WHAT YOU SHOULD DO →
Lines below starting with the line with "The image size is (702, 1280)." and going on through the line with "Screen dimensions: 1183x735" must be output exactly; the rest of the records must be left out.

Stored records
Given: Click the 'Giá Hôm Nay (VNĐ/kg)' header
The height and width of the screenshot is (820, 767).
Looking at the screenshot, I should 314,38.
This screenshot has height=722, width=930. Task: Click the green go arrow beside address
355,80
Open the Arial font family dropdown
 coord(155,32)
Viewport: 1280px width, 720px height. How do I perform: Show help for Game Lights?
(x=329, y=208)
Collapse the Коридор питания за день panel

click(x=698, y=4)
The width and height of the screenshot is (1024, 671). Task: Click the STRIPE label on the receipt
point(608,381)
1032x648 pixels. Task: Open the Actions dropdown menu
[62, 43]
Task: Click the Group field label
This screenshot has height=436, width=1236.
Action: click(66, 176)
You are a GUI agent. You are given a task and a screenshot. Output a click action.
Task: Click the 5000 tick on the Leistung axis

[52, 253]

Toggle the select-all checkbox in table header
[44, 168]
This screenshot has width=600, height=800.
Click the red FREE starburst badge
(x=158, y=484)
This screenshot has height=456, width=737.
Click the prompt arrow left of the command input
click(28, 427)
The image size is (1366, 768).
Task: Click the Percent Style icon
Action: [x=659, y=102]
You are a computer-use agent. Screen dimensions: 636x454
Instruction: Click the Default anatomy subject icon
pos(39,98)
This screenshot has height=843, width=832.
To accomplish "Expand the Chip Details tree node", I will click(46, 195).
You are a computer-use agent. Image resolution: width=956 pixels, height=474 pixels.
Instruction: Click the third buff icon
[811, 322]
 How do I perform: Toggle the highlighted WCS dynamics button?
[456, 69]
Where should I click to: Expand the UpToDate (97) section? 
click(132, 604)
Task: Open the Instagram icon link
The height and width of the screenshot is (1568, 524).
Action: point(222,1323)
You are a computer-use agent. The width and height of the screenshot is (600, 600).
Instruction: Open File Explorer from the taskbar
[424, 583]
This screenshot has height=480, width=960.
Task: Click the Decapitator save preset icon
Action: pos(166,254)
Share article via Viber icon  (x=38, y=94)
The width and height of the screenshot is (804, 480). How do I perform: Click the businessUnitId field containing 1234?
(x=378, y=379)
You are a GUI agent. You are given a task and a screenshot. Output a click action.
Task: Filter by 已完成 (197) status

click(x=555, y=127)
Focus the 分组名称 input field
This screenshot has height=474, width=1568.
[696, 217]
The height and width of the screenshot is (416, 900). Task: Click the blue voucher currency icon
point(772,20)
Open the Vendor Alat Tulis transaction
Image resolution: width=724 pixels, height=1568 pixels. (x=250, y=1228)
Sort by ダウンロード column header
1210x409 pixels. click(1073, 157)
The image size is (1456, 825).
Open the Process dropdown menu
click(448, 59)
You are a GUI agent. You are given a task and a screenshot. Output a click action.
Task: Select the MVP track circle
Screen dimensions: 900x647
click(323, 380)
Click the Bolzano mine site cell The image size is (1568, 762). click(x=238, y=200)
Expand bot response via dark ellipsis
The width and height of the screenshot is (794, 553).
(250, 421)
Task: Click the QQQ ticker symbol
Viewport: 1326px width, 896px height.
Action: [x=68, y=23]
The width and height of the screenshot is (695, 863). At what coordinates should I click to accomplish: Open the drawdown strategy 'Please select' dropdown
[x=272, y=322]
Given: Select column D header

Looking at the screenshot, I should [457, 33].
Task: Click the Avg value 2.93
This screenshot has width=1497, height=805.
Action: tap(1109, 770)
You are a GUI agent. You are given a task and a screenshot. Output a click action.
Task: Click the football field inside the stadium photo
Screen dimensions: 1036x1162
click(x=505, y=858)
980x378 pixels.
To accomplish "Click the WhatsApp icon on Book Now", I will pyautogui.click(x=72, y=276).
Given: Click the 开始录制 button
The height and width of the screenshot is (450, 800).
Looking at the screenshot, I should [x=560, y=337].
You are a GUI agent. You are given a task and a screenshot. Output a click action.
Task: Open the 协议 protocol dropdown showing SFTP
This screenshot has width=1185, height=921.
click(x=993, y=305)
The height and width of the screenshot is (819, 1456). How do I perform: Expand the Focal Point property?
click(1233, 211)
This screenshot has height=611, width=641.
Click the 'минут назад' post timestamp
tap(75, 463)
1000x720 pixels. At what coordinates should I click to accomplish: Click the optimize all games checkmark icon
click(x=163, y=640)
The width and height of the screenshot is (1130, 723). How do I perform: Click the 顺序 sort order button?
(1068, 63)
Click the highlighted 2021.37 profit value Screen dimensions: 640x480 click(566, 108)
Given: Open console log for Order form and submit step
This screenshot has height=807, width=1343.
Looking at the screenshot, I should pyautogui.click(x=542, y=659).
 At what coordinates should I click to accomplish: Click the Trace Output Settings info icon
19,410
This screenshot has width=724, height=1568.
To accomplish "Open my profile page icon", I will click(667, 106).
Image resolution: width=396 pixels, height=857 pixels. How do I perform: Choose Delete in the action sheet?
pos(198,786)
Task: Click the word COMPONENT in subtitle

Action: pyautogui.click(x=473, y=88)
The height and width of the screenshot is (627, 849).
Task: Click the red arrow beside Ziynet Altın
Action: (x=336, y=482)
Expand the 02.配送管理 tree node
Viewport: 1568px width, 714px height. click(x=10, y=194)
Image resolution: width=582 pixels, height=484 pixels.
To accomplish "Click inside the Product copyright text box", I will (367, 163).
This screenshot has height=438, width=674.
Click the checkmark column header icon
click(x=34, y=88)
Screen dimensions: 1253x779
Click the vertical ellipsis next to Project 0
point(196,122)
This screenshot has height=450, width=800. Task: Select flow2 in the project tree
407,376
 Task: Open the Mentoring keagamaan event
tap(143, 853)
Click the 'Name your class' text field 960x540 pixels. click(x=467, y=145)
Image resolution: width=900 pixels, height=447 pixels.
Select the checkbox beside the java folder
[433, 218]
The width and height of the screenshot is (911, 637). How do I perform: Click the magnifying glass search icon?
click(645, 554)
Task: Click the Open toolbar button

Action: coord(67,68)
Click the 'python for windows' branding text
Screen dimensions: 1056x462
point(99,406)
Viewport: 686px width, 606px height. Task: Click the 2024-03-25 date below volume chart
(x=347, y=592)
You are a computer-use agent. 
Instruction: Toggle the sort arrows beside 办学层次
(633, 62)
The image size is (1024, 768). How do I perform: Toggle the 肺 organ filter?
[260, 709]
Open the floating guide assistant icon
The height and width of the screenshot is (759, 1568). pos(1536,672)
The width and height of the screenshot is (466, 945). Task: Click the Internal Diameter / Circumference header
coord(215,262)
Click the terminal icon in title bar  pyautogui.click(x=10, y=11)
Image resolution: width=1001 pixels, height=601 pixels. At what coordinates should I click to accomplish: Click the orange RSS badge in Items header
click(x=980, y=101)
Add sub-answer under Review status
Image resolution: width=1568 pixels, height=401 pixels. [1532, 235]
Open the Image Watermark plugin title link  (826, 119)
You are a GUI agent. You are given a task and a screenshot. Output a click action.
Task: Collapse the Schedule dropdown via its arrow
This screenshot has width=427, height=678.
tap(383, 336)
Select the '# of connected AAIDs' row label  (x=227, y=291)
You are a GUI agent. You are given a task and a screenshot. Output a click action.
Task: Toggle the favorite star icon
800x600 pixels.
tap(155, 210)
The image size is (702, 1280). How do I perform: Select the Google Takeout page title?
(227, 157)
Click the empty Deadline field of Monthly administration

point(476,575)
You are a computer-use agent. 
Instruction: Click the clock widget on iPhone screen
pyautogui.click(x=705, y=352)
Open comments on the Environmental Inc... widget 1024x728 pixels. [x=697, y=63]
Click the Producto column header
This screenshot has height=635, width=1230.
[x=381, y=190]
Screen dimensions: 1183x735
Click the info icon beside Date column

RESULT OF THIS EXERCISE →
The image size is (702, 1280). How do I perform: Select the Google Takeout page title?
(227, 157)
Click the empty Deadline field of Monthly administration

point(476,575)
You are a computer-use agent. 
Instruction: Click the clock widget on iPhone screen
pyautogui.click(x=705, y=352)
Open comments on the Environmental Inc... widget 1024x728 pixels. [x=697, y=63]
Click the Producto column header
This screenshot has height=635, width=1230.
[x=381, y=190]
Screen dimensions: 1183x735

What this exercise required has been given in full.